Output each line of the material below as a numbered list, skipping blank lines and leaving out the pictures.

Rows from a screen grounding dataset

— Start —

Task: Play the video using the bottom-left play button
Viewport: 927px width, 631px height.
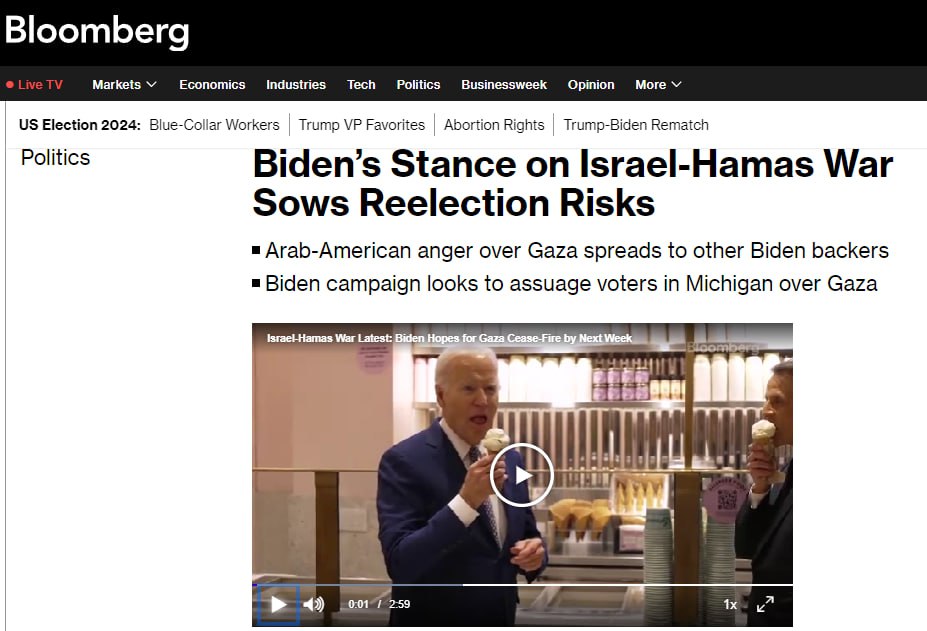Action: click(278, 604)
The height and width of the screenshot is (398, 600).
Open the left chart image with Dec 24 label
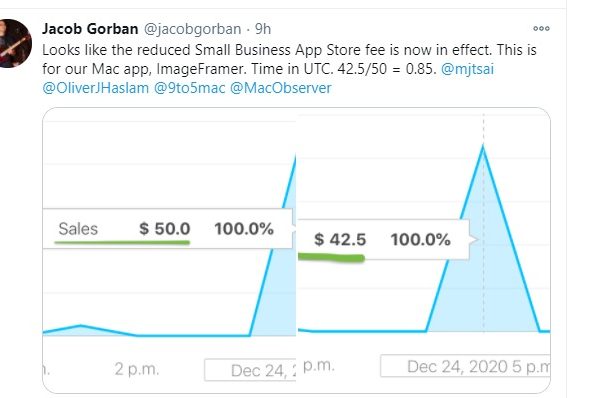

— End —

> ANSWER TO THE EXERCISE
1. Task: Play the video using the bottom-left play button
2. Viewport: 927px width, 631px height.
3. Action: click(278, 604)
4. The height and width of the screenshot is (398, 600).
5. Open the left chart image with Dec 24 label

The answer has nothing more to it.